[[ Data records open ]]

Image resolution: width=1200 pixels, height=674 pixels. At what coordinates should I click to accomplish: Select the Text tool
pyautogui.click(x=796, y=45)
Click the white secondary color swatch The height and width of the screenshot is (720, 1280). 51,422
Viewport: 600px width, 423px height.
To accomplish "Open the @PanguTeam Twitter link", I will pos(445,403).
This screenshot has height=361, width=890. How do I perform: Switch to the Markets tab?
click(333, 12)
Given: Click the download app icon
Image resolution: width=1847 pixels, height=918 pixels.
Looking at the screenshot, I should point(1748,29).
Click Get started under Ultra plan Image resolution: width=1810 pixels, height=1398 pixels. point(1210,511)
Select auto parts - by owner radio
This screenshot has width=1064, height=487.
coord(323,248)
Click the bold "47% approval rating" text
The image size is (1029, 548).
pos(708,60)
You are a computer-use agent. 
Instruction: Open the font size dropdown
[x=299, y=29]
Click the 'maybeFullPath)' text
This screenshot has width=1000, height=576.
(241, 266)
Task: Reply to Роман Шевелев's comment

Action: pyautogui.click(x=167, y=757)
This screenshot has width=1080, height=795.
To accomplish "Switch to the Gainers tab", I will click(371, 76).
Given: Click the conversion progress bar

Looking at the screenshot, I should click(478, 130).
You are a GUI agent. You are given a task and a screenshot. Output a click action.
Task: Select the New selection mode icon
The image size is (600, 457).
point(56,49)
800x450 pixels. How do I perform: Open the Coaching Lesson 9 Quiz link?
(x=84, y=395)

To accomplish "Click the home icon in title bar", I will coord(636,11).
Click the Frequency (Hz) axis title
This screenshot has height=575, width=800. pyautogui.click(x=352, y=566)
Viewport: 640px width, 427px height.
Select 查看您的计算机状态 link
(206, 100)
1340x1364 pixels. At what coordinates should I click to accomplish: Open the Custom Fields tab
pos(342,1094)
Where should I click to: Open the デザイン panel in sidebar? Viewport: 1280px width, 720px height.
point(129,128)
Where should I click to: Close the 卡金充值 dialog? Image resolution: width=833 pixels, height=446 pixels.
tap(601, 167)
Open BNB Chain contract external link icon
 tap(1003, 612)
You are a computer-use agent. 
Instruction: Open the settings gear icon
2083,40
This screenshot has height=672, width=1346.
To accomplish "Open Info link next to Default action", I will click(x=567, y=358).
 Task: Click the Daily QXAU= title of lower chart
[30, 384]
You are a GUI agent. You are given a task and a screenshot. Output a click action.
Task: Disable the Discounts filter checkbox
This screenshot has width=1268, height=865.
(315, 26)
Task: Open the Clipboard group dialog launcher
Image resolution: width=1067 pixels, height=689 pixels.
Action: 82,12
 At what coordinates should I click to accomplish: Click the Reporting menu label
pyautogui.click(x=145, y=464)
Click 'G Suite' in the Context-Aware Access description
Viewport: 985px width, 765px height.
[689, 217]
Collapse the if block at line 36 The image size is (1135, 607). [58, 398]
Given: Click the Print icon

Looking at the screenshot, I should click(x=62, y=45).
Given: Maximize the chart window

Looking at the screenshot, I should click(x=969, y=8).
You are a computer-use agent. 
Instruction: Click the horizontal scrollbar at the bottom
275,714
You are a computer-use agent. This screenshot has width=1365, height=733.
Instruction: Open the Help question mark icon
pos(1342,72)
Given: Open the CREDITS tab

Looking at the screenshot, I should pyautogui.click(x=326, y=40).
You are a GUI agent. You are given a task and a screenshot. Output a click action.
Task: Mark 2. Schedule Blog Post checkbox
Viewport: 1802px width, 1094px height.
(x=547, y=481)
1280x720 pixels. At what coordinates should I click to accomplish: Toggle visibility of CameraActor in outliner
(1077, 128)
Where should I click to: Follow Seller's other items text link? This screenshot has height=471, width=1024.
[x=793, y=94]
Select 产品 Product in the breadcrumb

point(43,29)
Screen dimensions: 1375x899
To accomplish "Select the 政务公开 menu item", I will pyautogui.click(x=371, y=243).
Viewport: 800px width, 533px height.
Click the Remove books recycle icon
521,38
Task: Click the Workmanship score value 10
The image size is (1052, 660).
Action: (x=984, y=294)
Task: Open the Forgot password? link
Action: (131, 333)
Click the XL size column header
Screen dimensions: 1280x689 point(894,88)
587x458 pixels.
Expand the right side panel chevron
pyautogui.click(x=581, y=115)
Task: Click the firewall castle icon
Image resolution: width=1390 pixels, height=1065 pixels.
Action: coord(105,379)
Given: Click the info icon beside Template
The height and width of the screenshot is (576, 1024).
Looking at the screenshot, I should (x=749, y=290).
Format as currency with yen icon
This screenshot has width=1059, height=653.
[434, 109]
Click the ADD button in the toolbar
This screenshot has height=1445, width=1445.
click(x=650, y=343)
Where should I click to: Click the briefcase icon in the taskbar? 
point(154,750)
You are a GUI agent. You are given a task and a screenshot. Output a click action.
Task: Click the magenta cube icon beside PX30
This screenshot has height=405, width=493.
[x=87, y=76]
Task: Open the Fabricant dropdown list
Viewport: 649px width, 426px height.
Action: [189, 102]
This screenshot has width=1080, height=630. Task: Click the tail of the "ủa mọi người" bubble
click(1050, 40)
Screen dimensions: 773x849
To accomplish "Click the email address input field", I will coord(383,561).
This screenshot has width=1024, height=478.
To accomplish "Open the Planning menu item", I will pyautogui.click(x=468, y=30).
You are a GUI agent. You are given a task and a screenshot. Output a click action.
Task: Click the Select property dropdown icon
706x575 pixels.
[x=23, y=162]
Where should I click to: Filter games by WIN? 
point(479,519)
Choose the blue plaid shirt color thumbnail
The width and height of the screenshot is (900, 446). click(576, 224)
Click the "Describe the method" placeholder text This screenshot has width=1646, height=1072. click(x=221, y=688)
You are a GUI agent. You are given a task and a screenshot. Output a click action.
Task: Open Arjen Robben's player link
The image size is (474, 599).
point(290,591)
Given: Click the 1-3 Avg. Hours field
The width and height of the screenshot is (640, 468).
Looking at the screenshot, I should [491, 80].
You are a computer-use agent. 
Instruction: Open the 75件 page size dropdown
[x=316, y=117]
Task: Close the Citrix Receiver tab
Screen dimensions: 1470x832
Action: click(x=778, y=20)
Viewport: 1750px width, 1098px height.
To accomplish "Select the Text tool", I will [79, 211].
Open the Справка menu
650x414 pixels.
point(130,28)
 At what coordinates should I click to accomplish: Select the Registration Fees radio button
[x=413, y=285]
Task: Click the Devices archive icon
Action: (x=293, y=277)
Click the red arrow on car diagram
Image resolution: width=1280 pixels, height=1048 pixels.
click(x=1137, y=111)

[[ Data records closed ]]

▸ **Exercise aim**
Nothing in the material may change; reproduce it all.

▸ **Written reply**
Image resolution: width=1200 pixels, height=674 pixels. At what coordinates should I click to accomplish: Select the Text tool
pyautogui.click(x=796, y=45)
Click the white secondary color swatch The height and width of the screenshot is (720, 1280). 51,422
Viewport: 600px width, 423px height.
To accomplish "Open the @PanguTeam Twitter link", I will pos(445,403).
This screenshot has height=361, width=890. How do I perform: Switch to the Markets tab?
click(333, 12)
Given: Click the download app icon
Image resolution: width=1847 pixels, height=918 pixels.
Looking at the screenshot, I should point(1748,29).
Click Get started under Ultra plan Image resolution: width=1810 pixels, height=1398 pixels. point(1210,511)
Select auto parts - by owner radio
This screenshot has width=1064, height=487.
coord(323,248)
Click the bold "47% approval rating" text
The image size is (1029, 548).
pos(708,60)
You are a computer-use agent. 
Instruction: Open the font size dropdown
[x=299, y=29]
Click the 'maybeFullPath)' text
This screenshot has width=1000, height=576.
(241, 266)
Task: Reply to Роман Шевелев's comment

Action: pyautogui.click(x=167, y=757)
This screenshot has width=1080, height=795.
To accomplish "Switch to the Gainers tab", I will click(371, 76).
Given: Click the conversion progress bar

Looking at the screenshot, I should click(478, 130).
You are a GUI agent. You are given a task and a screenshot. Output a click action.
Task: Select the New selection mode icon
The image size is (600, 457).
point(56,49)
800x450 pixels. How do I perform: Open the Coaching Lesson 9 Quiz link?
(x=84, y=395)

To accomplish "Click the home icon in title bar", I will coord(636,11).
Click the Frequency (Hz) axis title
This screenshot has height=575, width=800. pyautogui.click(x=352, y=566)
Viewport: 640px width, 427px height.
Select 查看您的计算机状态 link
(206, 100)
1340x1364 pixels. At what coordinates should I click to accomplish: Open the Custom Fields tab
pos(342,1094)
Where should I click to: Open the デザイン panel in sidebar? Viewport: 1280px width, 720px height.
point(129,128)
Where should I click to: Close the 卡金充值 dialog? Image resolution: width=833 pixels, height=446 pixels.
tap(601, 167)
Open BNB Chain contract external link icon
 tap(1003, 612)
You are a computer-use agent. 
Instruction: Open the settings gear icon
2083,40
This screenshot has height=672, width=1346.
To accomplish "Open Info link next to Default action", I will click(x=567, y=358).
 Task: Click the Daily QXAU= title of lower chart
[30, 384]
You are a GUI agent. You are given a task and a screenshot. Output a click action.
Task: Disable the Discounts filter checkbox
This screenshot has width=1268, height=865.
(315, 26)
Task: Open the Clipboard group dialog launcher
Image resolution: width=1067 pixels, height=689 pixels.
Action: 82,12
 At what coordinates should I click to accomplish: Click the Reporting menu label
pyautogui.click(x=145, y=464)
Click 'G Suite' in the Context-Aware Access description
Viewport: 985px width, 765px height.
[689, 217]
Collapse the if block at line 36 The image size is (1135, 607). [58, 398]
Given: Click the Print icon

Looking at the screenshot, I should click(x=62, y=45).
Given: Maximize the chart window

Looking at the screenshot, I should click(x=969, y=8).
You are a computer-use agent. 
Instruction: Click the horizontal scrollbar at the bottom
275,714
You are a computer-use agent. This screenshot has width=1365, height=733.
Instruction: Open the Help question mark icon
pos(1342,72)
Given: Open the CREDITS tab

Looking at the screenshot, I should pyautogui.click(x=326, y=40).
You are a GUI agent. You are given a task and a screenshot. Output a click action.
Task: Mark 2. Schedule Blog Post checkbox
Viewport: 1802px width, 1094px height.
(x=547, y=481)
1280x720 pixels. At what coordinates should I click to accomplish: Toggle visibility of CameraActor in outliner
(1077, 128)
Where should I click to: Follow Seller's other items text link? This screenshot has height=471, width=1024.
[x=793, y=94]
Select 产品 Product in the breadcrumb

point(43,29)
Screen dimensions: 1375x899
To accomplish "Select the 政务公开 menu item", I will pyautogui.click(x=371, y=243).
Viewport: 800px width, 533px height.
Click the Remove books recycle icon
521,38
Task: Click the Workmanship score value 10
The image size is (1052, 660).
Action: (x=984, y=294)
Task: Open the Forgot password? link
Action: (131, 333)
Click the XL size column header
Screen dimensions: 1280x689 point(894,88)
587x458 pixels.
Expand the right side panel chevron
pyautogui.click(x=581, y=115)
Task: Click the firewall castle icon
Image resolution: width=1390 pixels, height=1065 pixels.
Action: coord(105,379)
Given: Click the info icon beside Template
The height and width of the screenshot is (576, 1024).
Looking at the screenshot, I should (x=749, y=290).
Format as currency with yen icon
This screenshot has width=1059, height=653.
[434, 109]
Click the ADD button in the toolbar
This screenshot has height=1445, width=1445.
click(x=650, y=343)
Where should I click to: Click the briefcase icon in the taskbar? 
point(154,750)
You are a GUI agent. You are given a task and a screenshot. Output a click action.
Task: Click the magenta cube icon beside PX30
This screenshot has height=405, width=493.
[x=87, y=76]
Task: Open the Fabricant dropdown list
Viewport: 649px width, 426px height.
Action: [189, 102]
This screenshot has width=1080, height=630. Task: Click the tail of the "ủa mọi người" bubble
click(1050, 40)
Screen dimensions: 773x849
To accomplish "Click the email address input field", I will coord(383,561).
This screenshot has width=1024, height=478.
To accomplish "Open the Planning menu item", I will pyautogui.click(x=468, y=30).
You are a GUI agent. You are given a task and a screenshot. Output a click action.
Task: Click the Select property dropdown icon
706x575 pixels.
[x=23, y=162]
Where should I click to: Filter games by WIN? 
point(479,519)
Choose the blue plaid shirt color thumbnail
The width and height of the screenshot is (900, 446). click(576, 224)
Click the "Describe the method" placeholder text This screenshot has width=1646, height=1072. click(x=221, y=688)
You are a GUI agent. You are given a task and a screenshot. Output a click action.
Task: Open Arjen Robben's player link
The image size is (474, 599).
point(290,591)
Given: Click the 1-3 Avg. Hours field
The width and height of the screenshot is (640, 468).
Looking at the screenshot, I should [491, 80].
You are a computer-use agent. 
Instruction: Open the 75件 page size dropdown
[x=316, y=117]
Task: Close the Citrix Receiver tab
Screen dimensions: 1470x832
Action: click(x=778, y=20)
Viewport: 1750px width, 1098px height.
To accomplish "Select the Text tool", I will [79, 211].
Open the Справка menu
650x414 pixels.
point(130,28)
 At what coordinates should I click to accomplish: Select the Registration Fees radio button
[x=413, y=285]
Task: Click the Devices archive icon
Action: (x=293, y=277)
Click the red arrow on car diagram
Image resolution: width=1280 pixels, height=1048 pixels.
click(x=1137, y=111)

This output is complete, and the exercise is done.